Could you copy every line of the data that contains "computer"?

(Screenshot grounding data)
>>
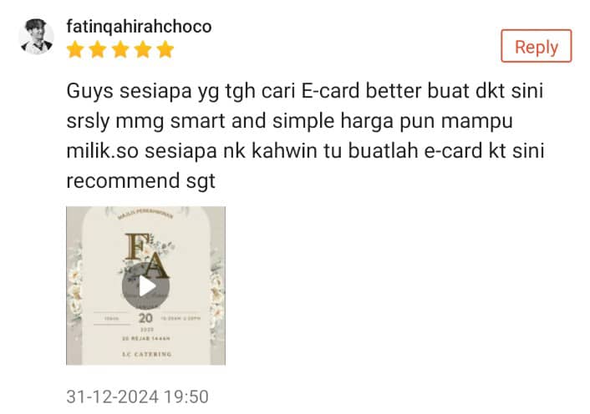Image resolution: width=590 pixels, height=414 pixels.
Task: Click the number 20 on the e-card thumbnail
Action: 145,318
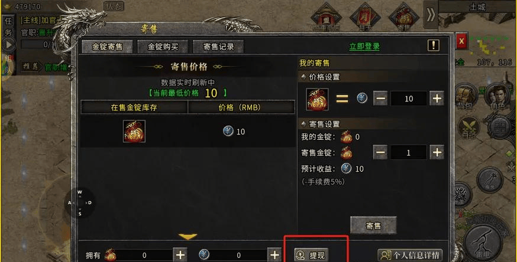Open the exclamation help icon

click(x=433, y=45)
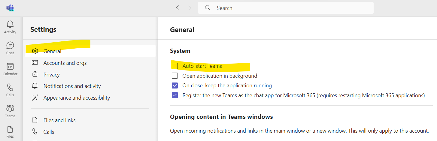Image resolution: width=437 pixels, height=141 pixels.
Task: Select Accounts and orgs settings
Action: [90, 63]
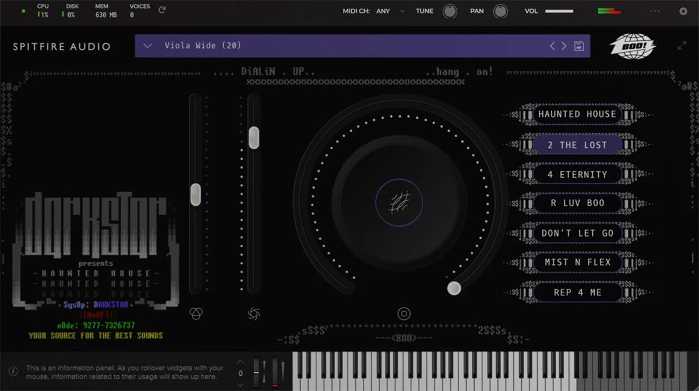Click the three-circles icon below left slider
Screen dimensions: 699x391
pos(196,313)
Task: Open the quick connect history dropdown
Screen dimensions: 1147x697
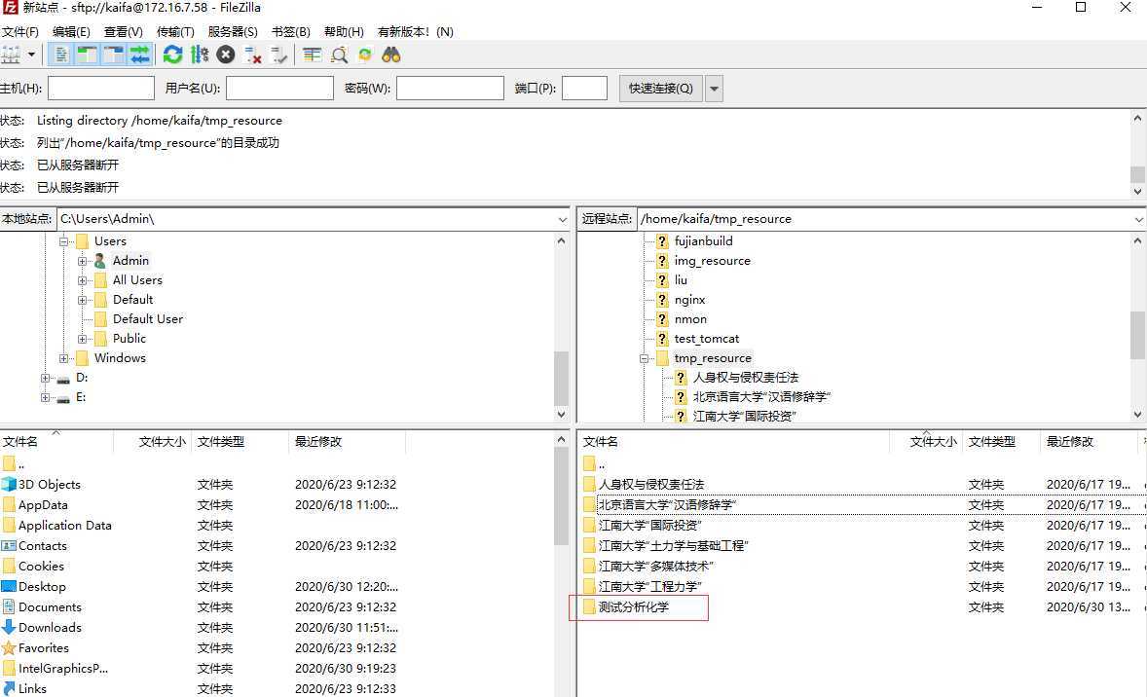Action: point(714,89)
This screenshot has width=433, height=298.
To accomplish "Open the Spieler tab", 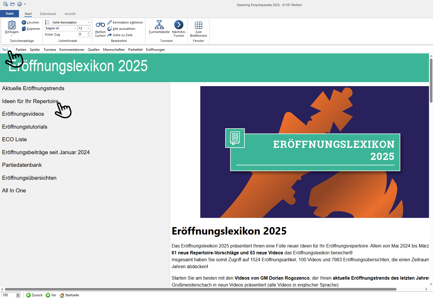I will point(35,50).
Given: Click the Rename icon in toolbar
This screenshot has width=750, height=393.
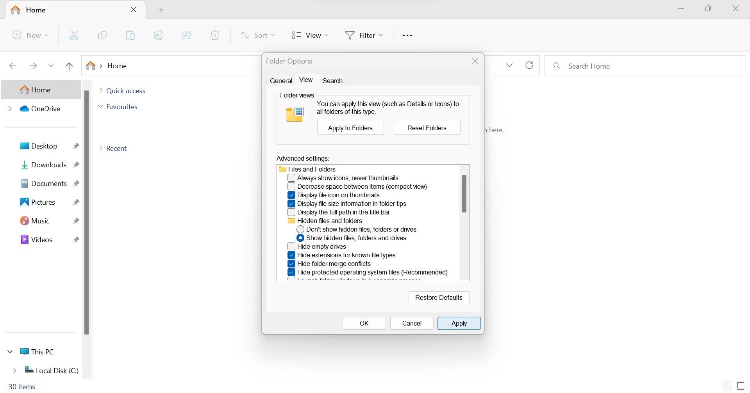Looking at the screenshot, I should click(159, 35).
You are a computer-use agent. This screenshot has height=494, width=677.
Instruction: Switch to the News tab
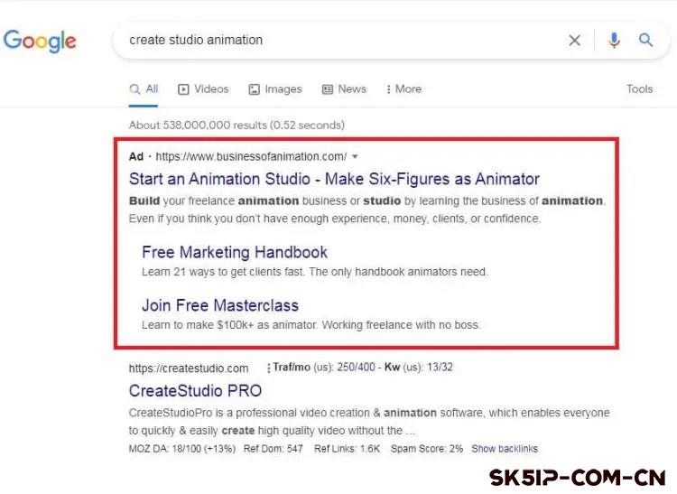pos(351,89)
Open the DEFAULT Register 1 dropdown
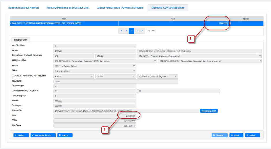 (x=157, y=76)
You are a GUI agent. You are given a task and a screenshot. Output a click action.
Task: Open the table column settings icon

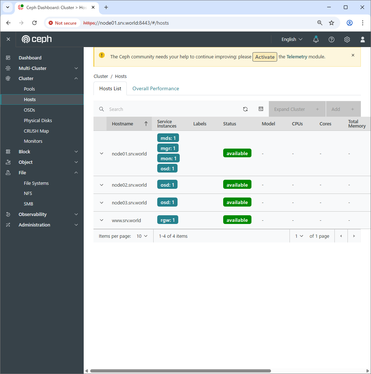pos(261,109)
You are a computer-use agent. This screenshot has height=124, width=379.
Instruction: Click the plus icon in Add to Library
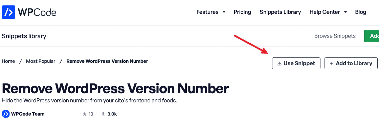pos(331,64)
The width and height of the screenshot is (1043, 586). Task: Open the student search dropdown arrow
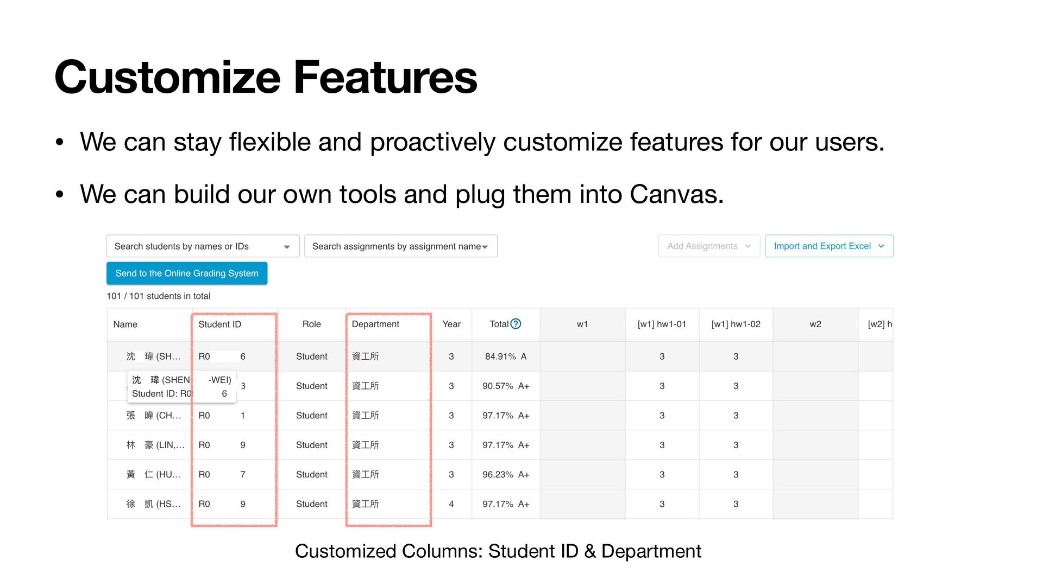[287, 247]
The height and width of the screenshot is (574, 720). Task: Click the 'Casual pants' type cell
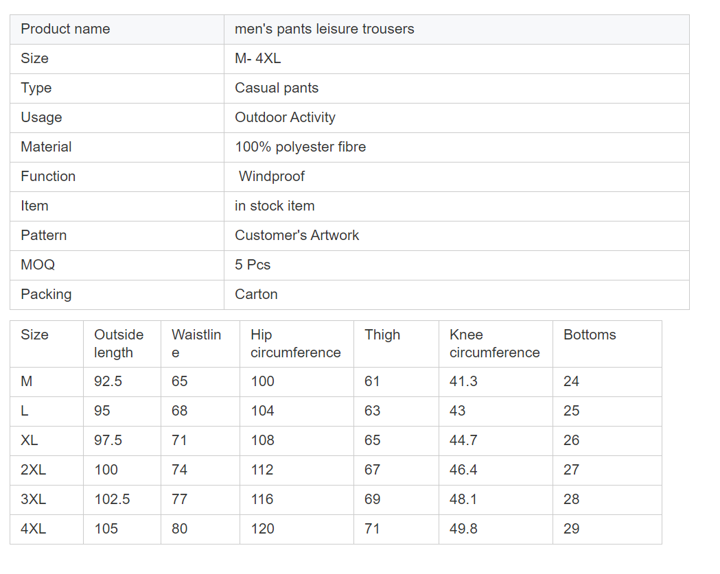click(277, 88)

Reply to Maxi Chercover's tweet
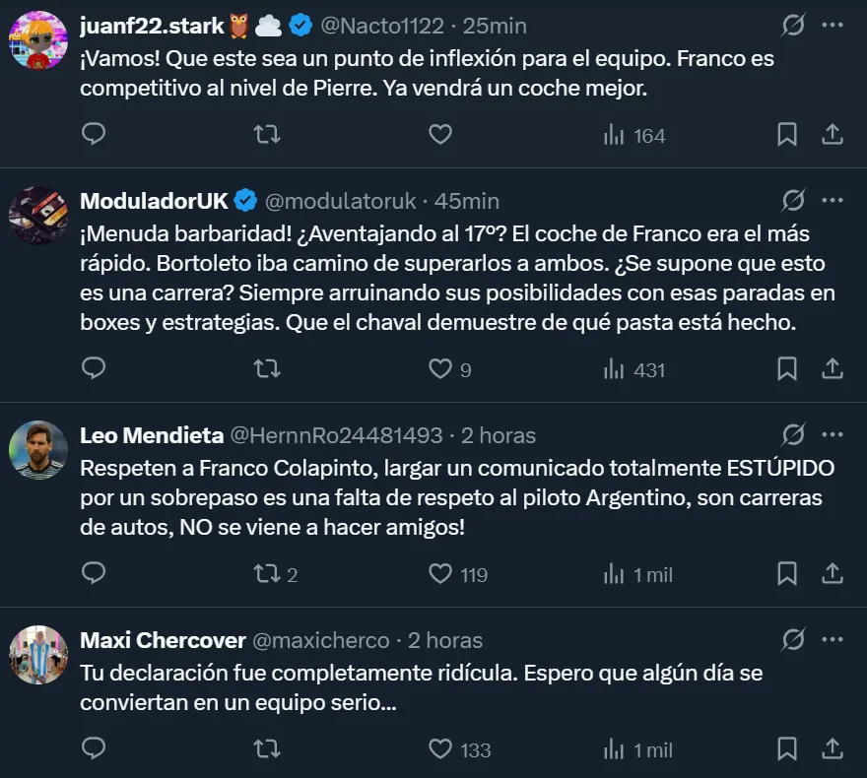click(94, 749)
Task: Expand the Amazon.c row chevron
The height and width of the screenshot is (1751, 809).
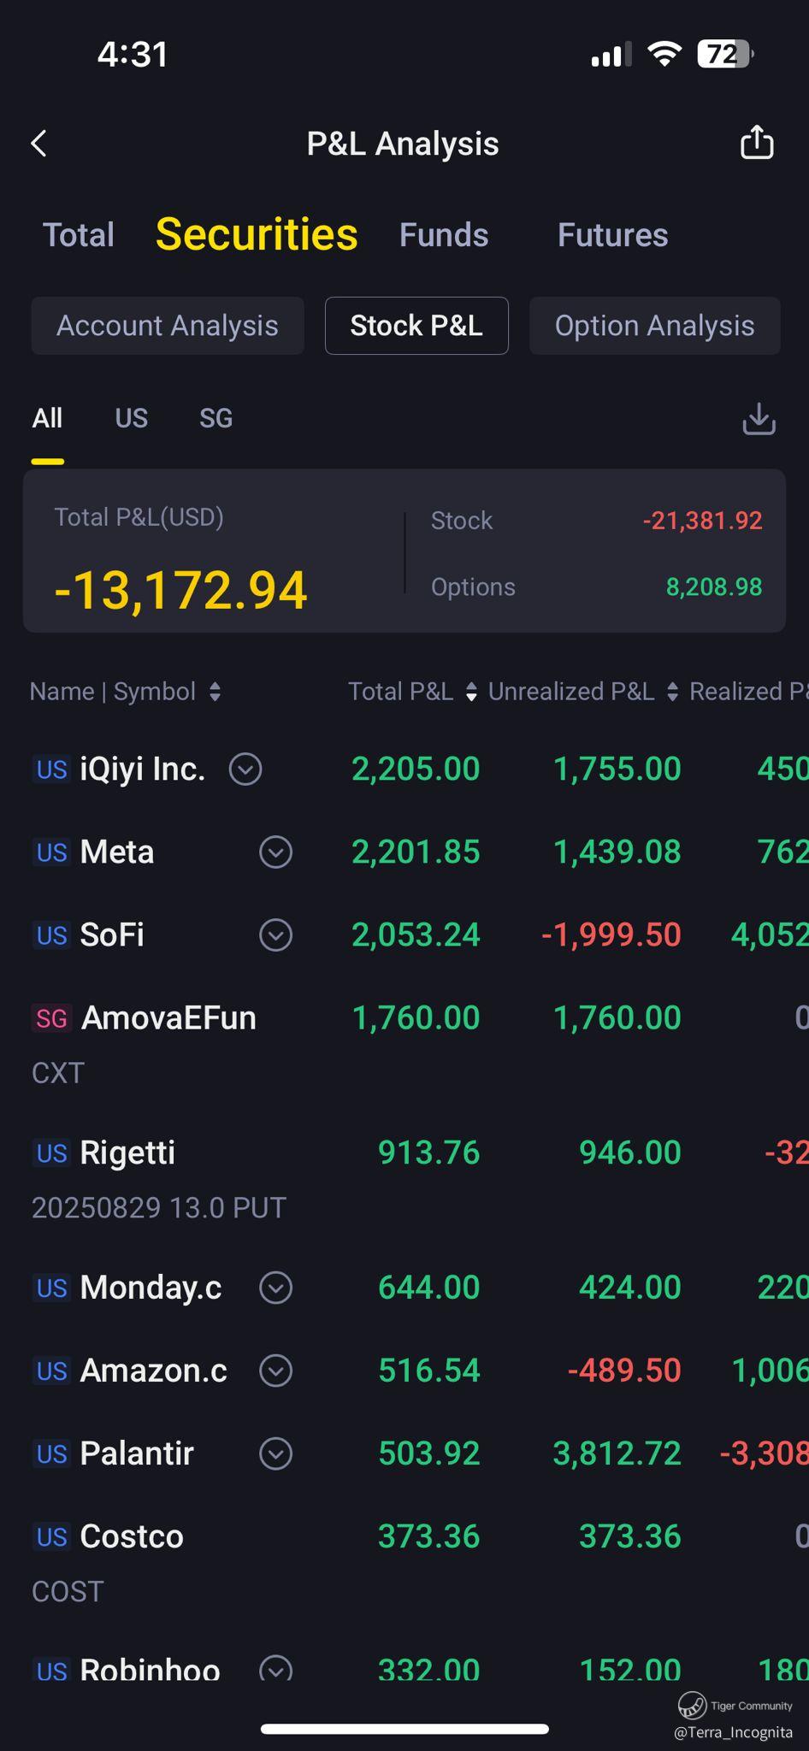Action: tap(275, 1371)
<<
## ANSWER BOX
You are a computer-use agent. This screenshot has height=494, width=677.
You are a computer-use agent. This screenshot has height=124, width=379.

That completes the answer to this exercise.